Le piscine di Monaco in un colpo d'occhio
Sintesi Petrini, luglio 2026. Fonti: Mairie de Monaco, listini stagione 2025-2026.
| Vasca | Dimensioni / acqua | Quartiere | Stagione | Ingresso |
|---|---|---|---|---|
| Stade Nautique Rainier III | 50 x 20 m, acqua di mare 27 °C | Port Hercule | Da maggio a ottobre (pista di ghiaccio d'inverno) | 6 € residenti / 12 € |
| Saint-Charles | 18 x 12 m, coperta, 28-32 °C | Monte-Carlo | Tutto l'anno | 5 € (tessere 45 € / 85 €) |
| Centre Nautique Prince Albert II | Olimpionica 50 m + fossa per i tuffi | Fontvieille | Tutto l'anno | Club / fasce pubbliche |
| Spiaggia del Larvotto | Mare, insenatura riparata (riqualificata 2021) | Larvotto | Sorvegliata in stagione | Gratuita |
| Monte-Carlo Bay / Thermes Marins | Laguna 100 m / vasche benessere | Larvotto / Monte-Carlo | Metà maggio-sett. / tutto l'anno | Giornata / spa |
Tabella a cura di Petrini Exclusive Real Estate Monaco. Tariffe rilevate dal listino pubblicato dalla Mairie de Monaco per la stagione 2025 e la riapertura 2026 di Saint-Charles; orari dettagliati presso gli impianti.
Nuotare a Monaco costa 6 €, non 600
L'idea che a Monaco tutto si paghi a caro prezzo regge male alla prova della vasca: 6 € l'ingresso residenti in una piscina di acqua di mare da 50 metri con vista sul Port Hercule, 5 € la vasca coperta a Monte-Carlo, 0 € il bagno al Larvotto. A titolo di confronto, queste tariffe sono dello stesso ordine di quelle delle piscine comunali di Parigi o di Nizza, per impianti la cui manutenzione e la cui cornice hanno pochi equivalenti.
È una constatazione che facciamo regolarmente con i nostri clienti in fase di trasferimento: la quotidianità monegasca, piscine comprese, è spesso più accessibile della sua reputazione. Il vero costo di Monaco è altrove, nell'abitare; l'acqua, dal canto suo, resta democratica.
Sul mercato immobiliare monegasco, la piscina condominiale è l'eccezione che crea valore, e la nostra agenzia constata che essa motiva da sola certe scelte di indirizzo: alcuni clienti scelgono un palazzo innanzitutto per la sua vasca. La densità del territorio rende questi impianti strutturalmente rari, e la loro semplice presenza colloca un immobile, a parità di superficie e di indirizzo, nella fascia alta dei valori.

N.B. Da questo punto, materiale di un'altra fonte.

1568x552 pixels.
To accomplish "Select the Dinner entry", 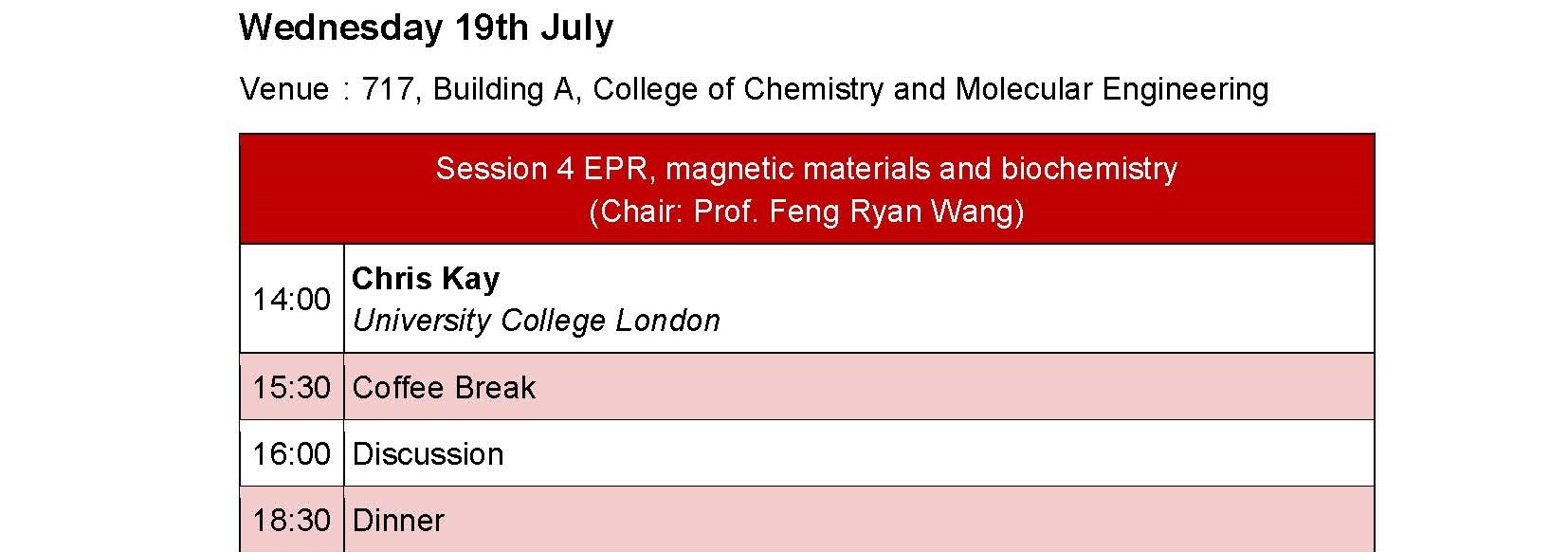I will (398, 520).
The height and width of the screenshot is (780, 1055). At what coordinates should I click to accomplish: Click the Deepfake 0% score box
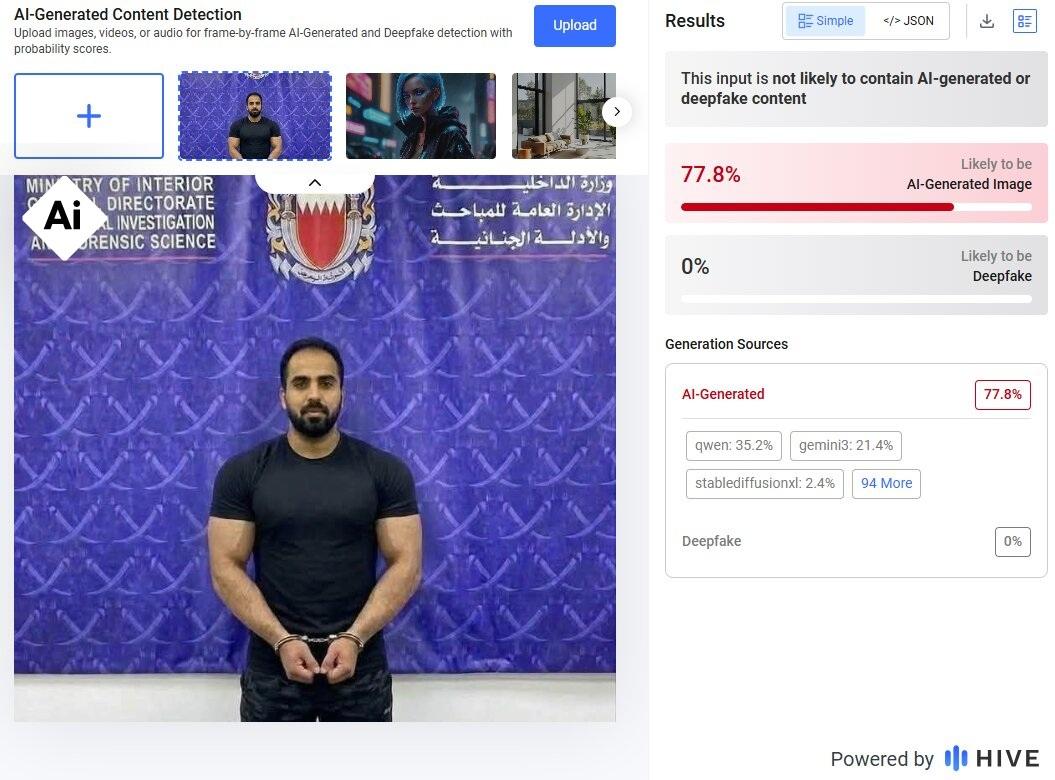coord(1013,542)
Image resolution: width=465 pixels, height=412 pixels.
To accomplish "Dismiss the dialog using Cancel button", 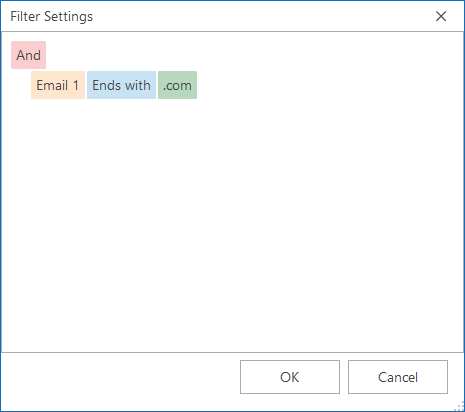I will pyautogui.click(x=398, y=377).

Tra le vasche esterne, il riferimento è il Parc Saint Roman, la cui piscina di 33 metri con snack-bar è la più grande piscina condominiale del Principato. Vengono poi le vasche a cielo aperto fronte mare della residenza Mona e del Monte-Carlo Sun, quella delle Terrasses du Port e, a Fontvieille, quelle del Grand Large, del Monte Marina e del Paradise.
I nuotatori d'inverno guardano invece alle piscine interne: il Park Palace, il 26 Carré d'Or, La Petite Afrique, il Monte Carlo Star o ancora la Tour Odéon offrono vasche coperte, spesso affiancate a una spa o a una palestra privata, la dotazione più richiesta dalla nostra clientela internazionale.

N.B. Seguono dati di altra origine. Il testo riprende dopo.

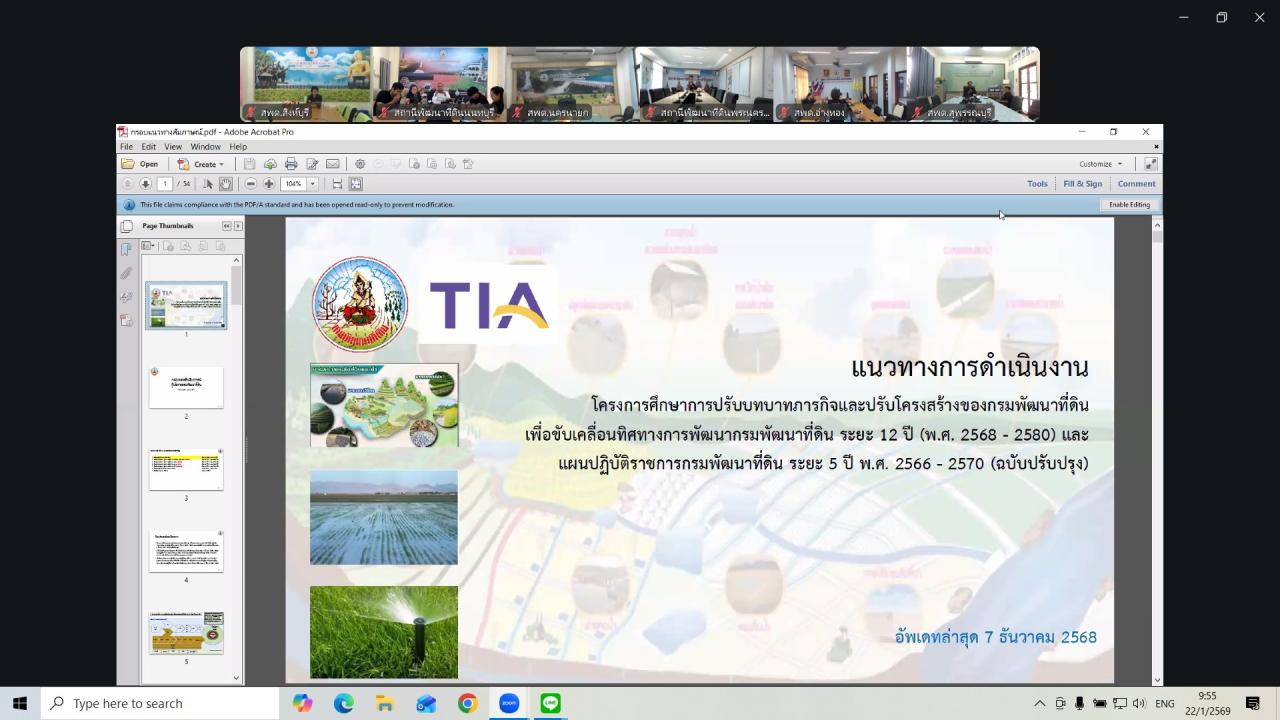Click the Zoom app in the taskbar
Viewport: 1280px width, 720px height.
point(509,703)
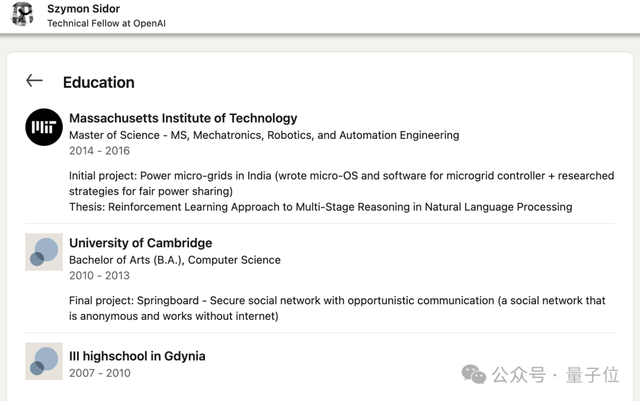
Task: Click the Education section heading
Action: [x=98, y=82]
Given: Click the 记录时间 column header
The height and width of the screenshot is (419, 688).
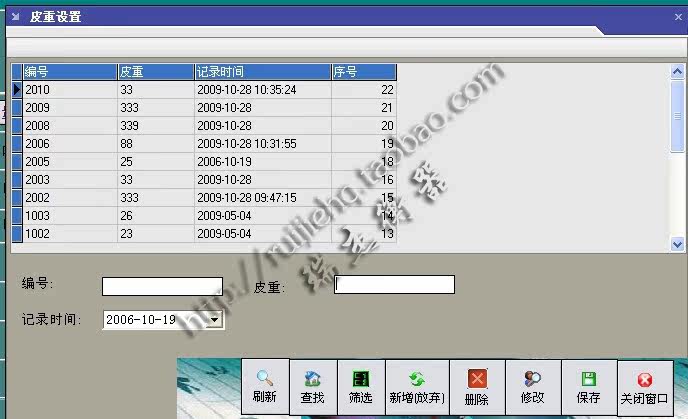Looking at the screenshot, I should pos(262,72).
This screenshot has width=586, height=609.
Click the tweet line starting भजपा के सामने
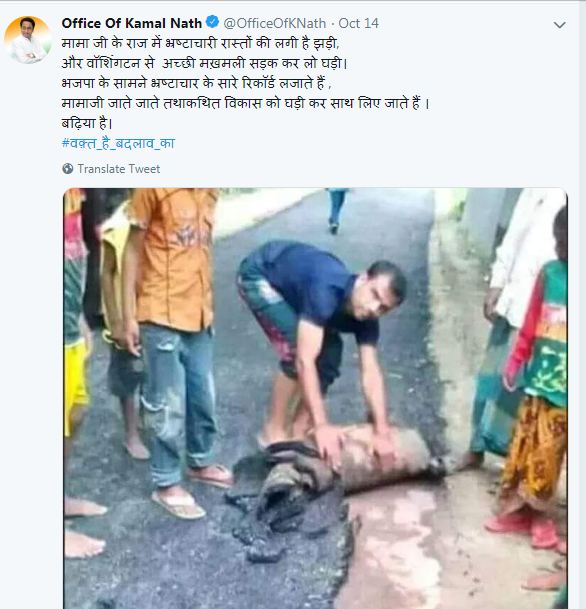196,83
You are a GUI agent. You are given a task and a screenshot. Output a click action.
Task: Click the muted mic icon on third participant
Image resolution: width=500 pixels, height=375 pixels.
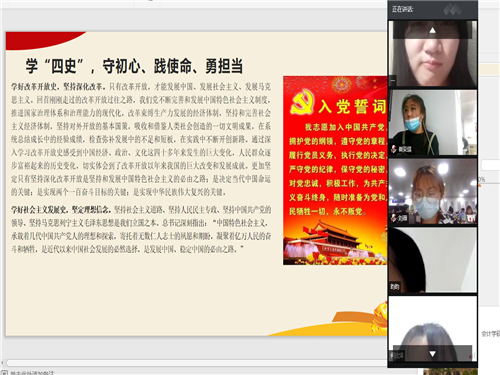click(x=394, y=218)
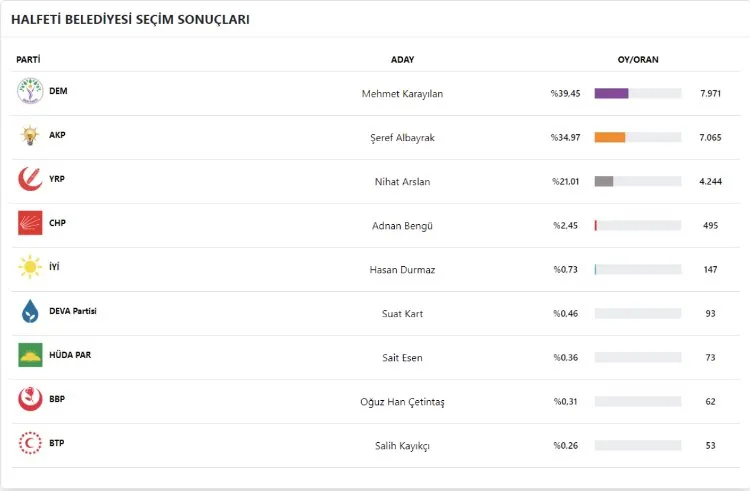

Resta il grado supremo: la piscina in casa. Alcuni appartamenti monegaschi dispongono di una vasca privata o di una jacuzzi in terrazza, e questi beni circolano raramente in annuncio: è tipicamente il segmento in cui le nostre proposte off market fanno la differenza, e in cui una ricerca dedicata presso la nostra agenzia apre porte che non si mostrano da nessuna parte.

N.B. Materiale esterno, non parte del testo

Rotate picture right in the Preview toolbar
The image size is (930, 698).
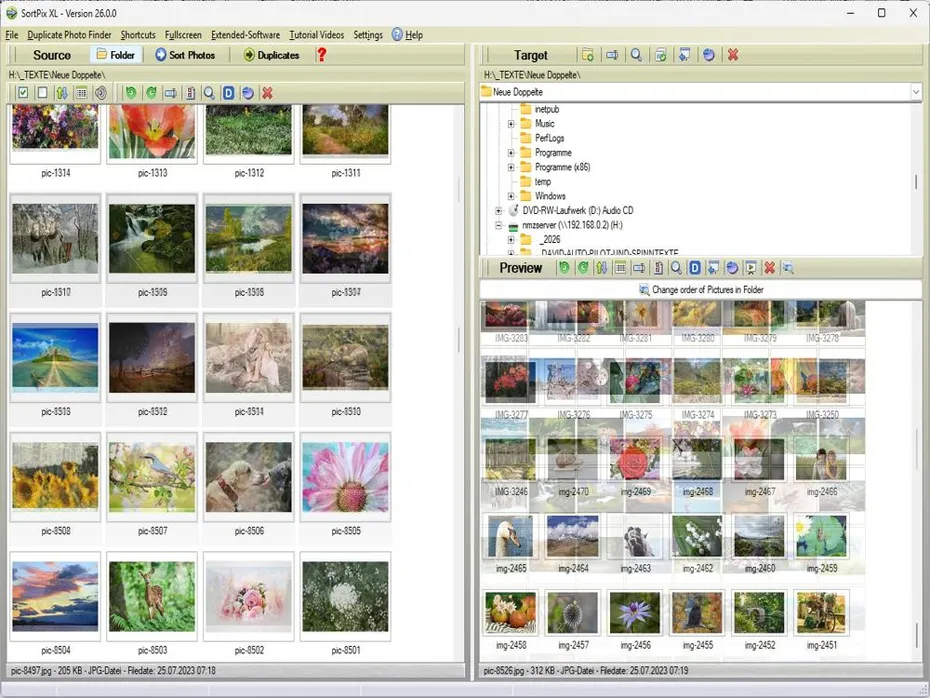point(583,267)
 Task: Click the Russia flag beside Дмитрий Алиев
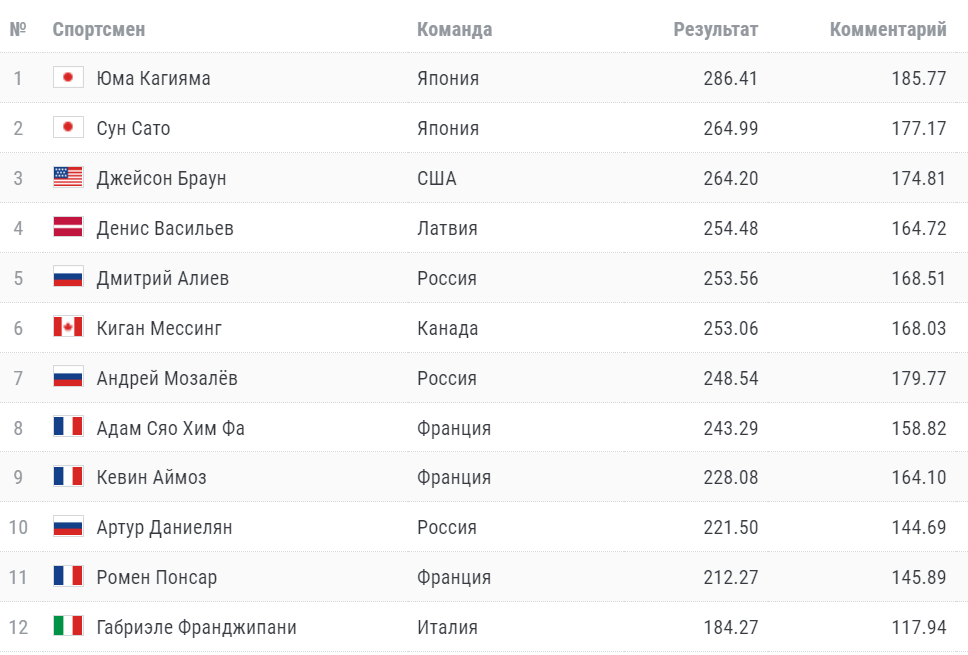(68, 278)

Anche la geografia delle vasche pubbliche pesa negli arbitraggi residenziali: Fontvieille con il suo centro olimpionico, il Porto con il suo stadio nautico, il Larvotto con la sua spiaggia attirano ciascuno il proprio profilo di nuotatore. A due passi dalla sabbia, gli appartamenti del Larvotto illustrano questo premio alla prima fila sul mare. È il tipo di lettura, dotazioni, orientamento, uso reale, che la nostra conoscenza palazzo per palazzo permette di apportare a una ricerca, ben oltre la superficie e il piano di un annuncio.